Receivables and payables are recorded through Sage system by the Executive Secretary. Although there are no verifications before the processing of transactions, the Department for Local Government introduced a control system whereby every three months, the Council is obliged to submit online quarterly financial statements. Consequently Ħad-Dingli Local Council sought the services of an accountant in order to verify transactions. It was interesting to find out that each and every transaction is uploaded on the Department for Local Government’s website to enhance the Local Councils’ accountability and transparency. Adding to this the Department for Local Government has a monitoring unit whose responsibility is to verify that these reports are duly submitted in time.

It was observed that Ħad-Dingli Local Council does not have in place a control activity to review operating performance against standards, regulations and procedures on a regular basis. Moreover, the effectiveness and efficiency of operations are not being assessed and thus no necessary actions are being taken to address such issues.

At the moment the main focus of the Local Council is to abide by the Local Councils Act, the Financial Regulations and to stay within budgeted amounts. However, one can argue that the performance of the Council is being assessed by the means of the Council elections which is the direct voice of the Local community. This means that if the general public perceives that the Council is not delivering the promised objectives, it will be reflected in the election results.

With regard to the IT system, Ħad-Dingli Local Council utilizes the Sage Line 50 for accounting purposes. Other accounting documents namely purchases invoices, quotations, statements, remittance advices and contracts are all recorded on the Executive Secretary’s personal computer to ensure that the information is complete and accurate. Backups are carried out on a monthly basis on an external hard drive which is kept in a separate location. Only the appropriate people are enabled to access such data to carry out their responsibilities.

In view of the above, the management should estimate whether correct internal controls have been implemented in any areas that management has identified as posing a higher risk of fraudulent activity (such as revenue recognition and non-standard journal entries), as well as controls over the organisation's financial reporting process and the potential for management override. The importance of IT in the support of operations and the processing of transactions is high, so the management also needs to apply and maintain appropriate controls, either automated or manual, over computer-generated information.

As described by PWC (2003), the setting in which an organisation functions (in this case is the Local Council) affects the fraud risks to which it is exposed and may present unique external reporting requirements, or special legal or regulatory requirements. Thus Ħad-Dingli Local Council must consider whether the controls that exist are adequate to address all of the individual Council's particular operational activities; whether these controls are rightly designed for the intention of identifying, preventing and mitigating a specific fraud risk that the Council may in the recent future incur; and whether these controls are being applied properly to sufficiently address the Council's unique operations and fraud risks.

3.7 Information and Communication

Hellriegel and Slocum (2004) defined information as an important factor for identification, evaluation and responsiveness to the environment.
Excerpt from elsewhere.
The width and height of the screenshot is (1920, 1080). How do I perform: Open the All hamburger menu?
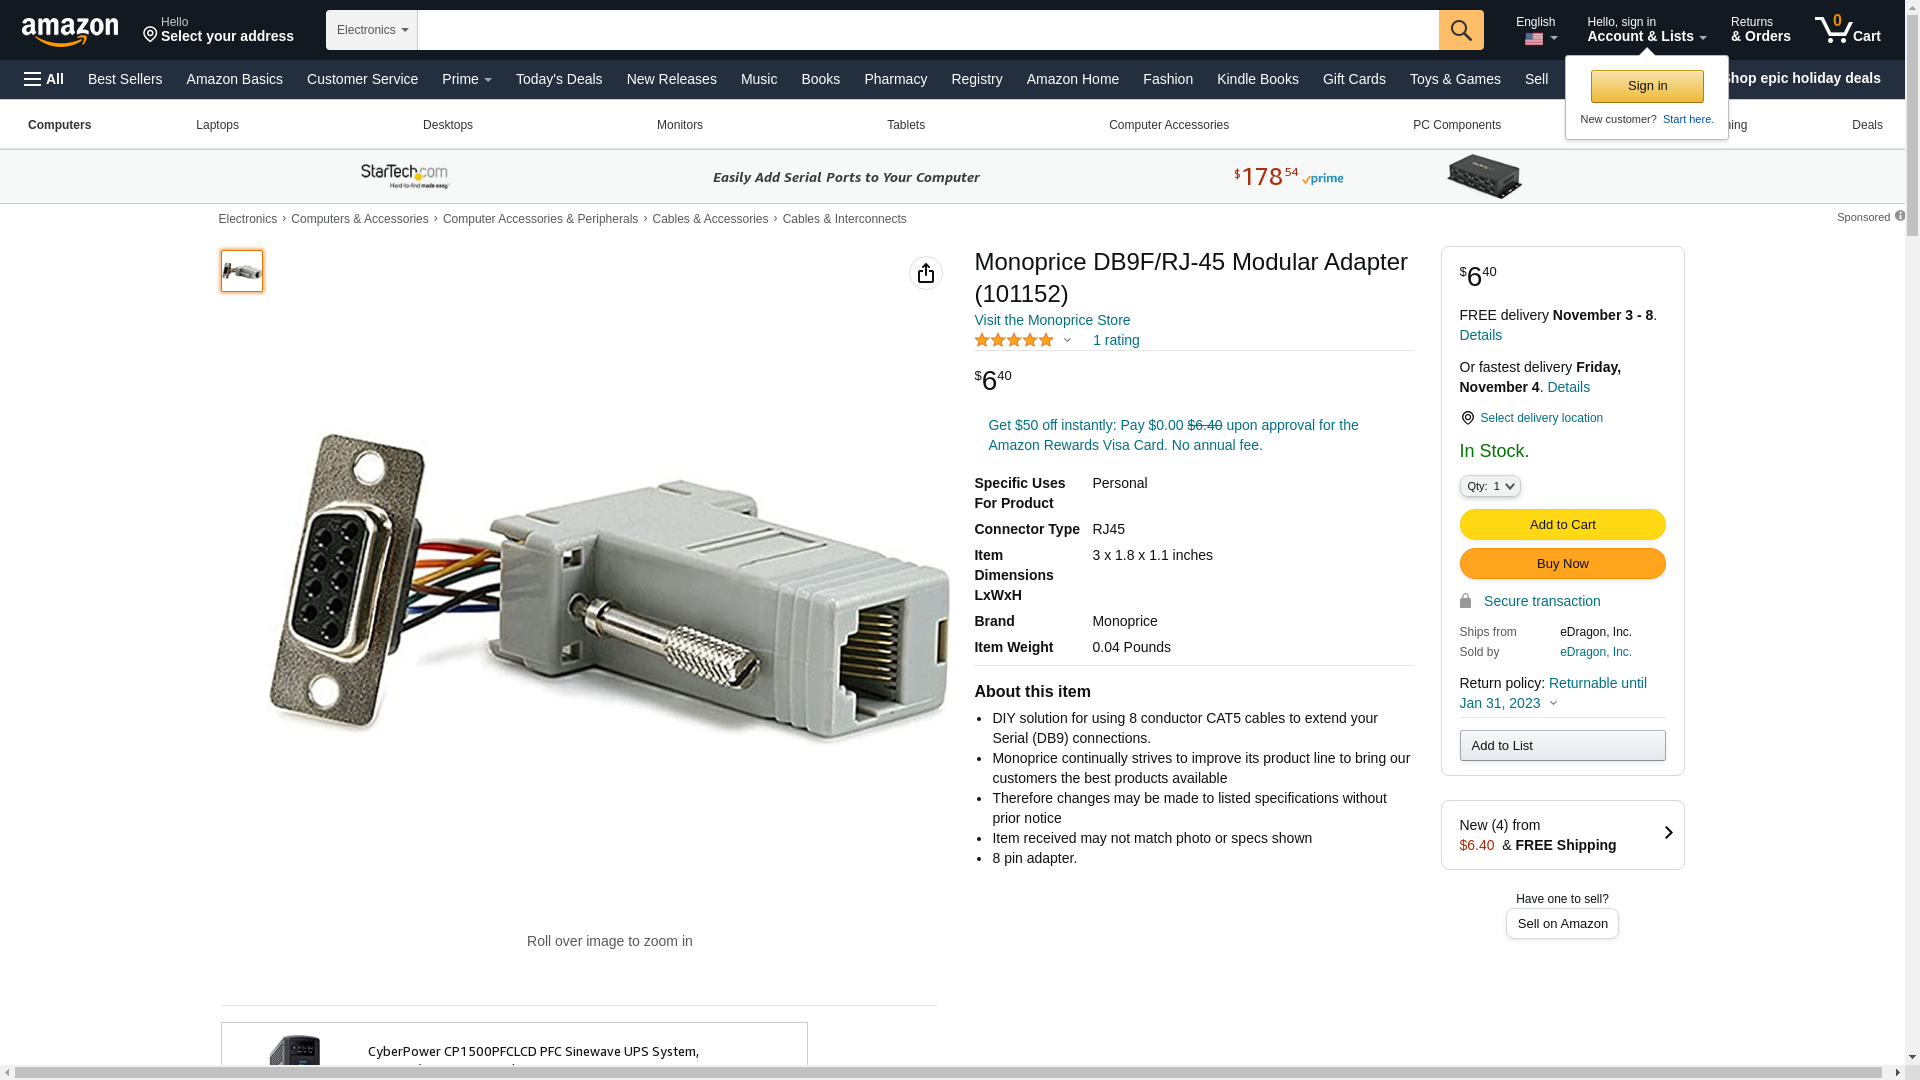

COSO (2004) concluded that all information deriving from the internal and external environment should be thoroughly analysed to set the strategy and objectives, identify future events, evaluate risks and establish risk responses. The usefulness of information would not be relevant unless communicated effectively.

Price Waterhouse Coopers (PWC) (2003) states that communication is an essential element to ensuring the achievement of a successful project or program. Policies should be stated clearly and each employee’s responsibilities in relation to the program should be made in writing. This information must be then communicated to employees in a form and time frame that permits employees to carry out their responsibilities effectively. Hence, an evaluation of the organisation’s program must consider whether the content of its policies is relevant, timely, current and properly disseminated to all appropriate stakeholders.

Moreover, PWC (2003) voices COSO’s (1994) concerns on how effective communication regarding the organisation’s risk policies and procedures must flow down, up and across an organisation. The organisation must send a clear message to all employees that it is serious about its commitment to introduce a risk culture. Employees must comprehend all the appropriate aspects of his or her position and relevant responsibilities. In addition employees must be aware what is expected or acceptable, and what is unacceptable. According to PWC, an organisation must also put in place an effective means of communicating significant information. In fact, effective communication must also occur between the organisation and external stakeholders, such as clients, suppliers, supervisory bodies and shareholders.

Most of the time, the size of Ħad-Dingli Local Council was being considered a problem when coming to terms with the implementation and application of risk management. However, with reference to information and communication, this situation has overturned and it can be deemed as advantageous. Since the information is handled by a small number of people, it is generally communicated in time and also reduces the risk of altering its meaning and significance.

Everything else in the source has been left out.